Clinical experience has consistently shown that addition of a GLP-1 agonist to a SGLT2 inhibitor improves hyperglycemia in patients with uncontrolled diabetes. Current study SUSTAIN 9 proves just that for semaglutide, a once weekly injectable GLP-1 agonist.
Addition of semaglutide reduced A1c by 1.4% and bodyweight by 8.4 lbs. Results were statistically significant. As expected, the GI side effects were more pronounced with semaglutide. About 72% of patients were also taking metformin and 13% sulfonylurea.
A group of 300 participants were followed for 30 weeks.
Lancet, Diabetes and Endocrinology
Semaglutide is a once-weekly glucagon-like peptide-1 (GLP-1) analogue for DM2 (DM2). Few clinical trials have reported on the concomitant use of GLP-1 receptor agonists with sodium-glucose cotransporter-2 (SGLT-2) inhibitors. We aimed to investigate the efficacy and safety of semaglutide when added to SGLT-2 inhibitor therapy in patients with inadequately controlled DM2.
The SUSTAIN 9 double-blind, parallel-group trial was done at 61 centers in six countries (Austria, Canada, Japan, Norway, Russia, and the USA).
Adults with DM2 and A1c 7.0–10%, despite at least 90 days of treatment with an SGLT-2 inhibitor, were randomly assigned (1:1) to receive subcutaneous semaglutide 1.0 mg or volume-matched placebo once weekly for 30 weeks, after a dose-escalation schedule of 4 weeks of 0.25 mg semaglutide or placebo and 4 weeks of 0.5 mg semaglutide or placebo.
Existing antidiabetic medications, including SGLT-2 inhibitor treatment, were continued for the duration of the trial. Rescue medication, defined as intensification of background antidiabetic treatment or the initiation of new glucose-lowering medications, could be given to patients meeting specific criteria at the discretion of the investigator.
The primary outcome was change in A1c from baseline at week 30, assessed in the full analysis set (all patients randomly allocated to treatment) using on-treatment data collected before rescue medication was started.
The confirmatory secondary outcome was change in body-weight from baseline to week 30.
Safety was also assessed in the safety analysis set (all patients who received at least one dose of treatment).

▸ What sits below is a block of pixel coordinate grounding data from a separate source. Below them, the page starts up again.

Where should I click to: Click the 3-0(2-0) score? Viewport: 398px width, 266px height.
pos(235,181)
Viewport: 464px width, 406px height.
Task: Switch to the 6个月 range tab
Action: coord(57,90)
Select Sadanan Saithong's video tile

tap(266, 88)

Between 3/15 and 12/2017, 302 patients were enrolled and randomly assigned to receive semaglutide 1.0 mg or placebo (full analysis set), of whom 301 received at least one dose of treatment (safety analysis set). One patient was assigned to semaglutide but was not treated (reason unknown). 294 (97.4%) patients completed the trial and 267 (88.4%) completed treatment.
Baseline characteristics were generally comparable between groups. In addition to randomized medication and SGLT-2 inhibitor, 216 (71.5%) patients were taking metformin, and 39 (12.9%) were taking sulphonylurea.
Patients given semaglutide had greater reductions in A1c (estimated treatment difference −1.42% and bodyweight −8.4 lbs those randomized to placebo (both p<0.0001).
356 adverse events were reported by 104 (69.3%) patients in the semaglutide group, and 247 adverse events were reported by 91 (60.3%) patients in the placebo group.
Gastrointestinal adverse events were most common and were reported in 56 (37.3%) patients in the semaglutide group and 20 (13.2%) in the placebo group.
Serious adverse events occurred in seven (4.7%) patients in the semaglutide group and six (4.0%) in the placebo group. Severe or blood glucose-confirmed hypoglycaemic events were reported in four patients on semaglutide (2.7%). 16 patients stopped treatment early because of an adverse event, 13 of whom were in the semaglutide group. There were no deaths during the trial.
Adding semaglutide to SGLT-2 inhibitor therapy significantly improves glycemic control and reduces body-weight in patients with inadequately controlled DM2 and is generally well tolerated.